# WHAT IS EXPECTED:
Translate this sentence from the Generic Tables thread below into Spanish: "We are currently trying to get a webpage out for the Generic Table support in Polaris."

# SELECTED PASSAGE:
________
Thanks for all the replies. Since I opened the topic of specification , let
me come with a proposal that I'm looking forward to iterate upon with the
help of the community

Laurent

On Wed, Jun 11, 2025 at 4:12 PM yun zou <yunzou.colost...@gmail.com> wrote:

> Yes. I think we have agreed that we will make sure things are described
> clearly in both the spec and website for
> the critical fields added.
>
> We are currently trying to get a webpage out for the Generic Table support
> in Polaris.
>
> Best Regards,
> Yun
>
> On Wed, Jun 11, 2025 at 3:09 PM Dmitri Bourlatchkov <di...@apache.org>
> wrote:
>
> > As for the evolution, I do think it is a good strage to evolve step by
> > step, instead of trying to standardize
> > everything in one shot.
> >
> >
> > This approach makes sense to me, but we need to be explicit about it in
> the
> > spec.
> >
> > Cheers,
> > Dmitri.
> >
> > On Wed, Jun 11, 2025 at 5:45 PM yun zou <yunzou.colost...@gmail.com>
> > wrote:
> >
> > > > I mean a doc page similar to [1] that explains what Generic Tables
> are,
> > > how
> > > to use them in Spark, how to use them is some other query engine, and
> > most
> > > importantly the planned evolution for the Generic Tables API and
> > > specification.
> > >
> > > Yes, we can definitely add a webpage to describe the current guarantee
> of
> > > generic table
> > > support, and we can mention that it is currently a beta version. I am
> > > currently working on this.
> > >
> > >
> > > As for the evolution, I do think it is a good strage to evolve step by
> > > step, instead of trying to standardize
> > > everything in one shot.
> > > As we have mentioned during design discussion, standardization of some
> > > fields across different
> > > engines and different formats are very challenging, such as schema
> where
> > > different engines support different
> > > data types.  So we will need more thoughts when adding those fields,
> the
> > > base location is just one of the easy fields.
________
# DATA PROVIDED:
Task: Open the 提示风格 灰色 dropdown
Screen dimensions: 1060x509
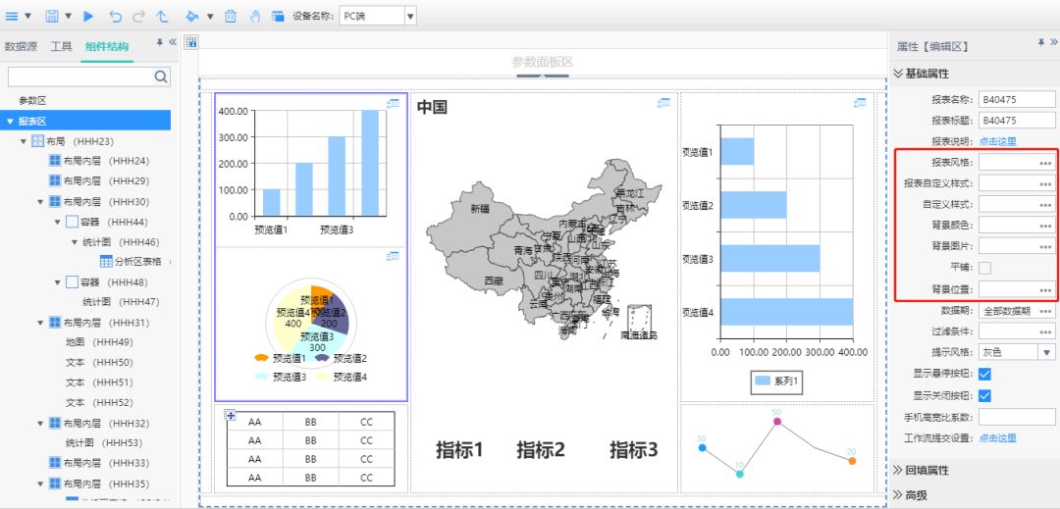Action: coord(1046,352)

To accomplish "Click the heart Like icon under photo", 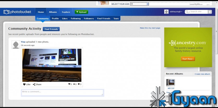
________
# WORKED SOLUTION:
Actualmente estamos intentando publicar una página web sobre el soporte de Generic Table en Polaris.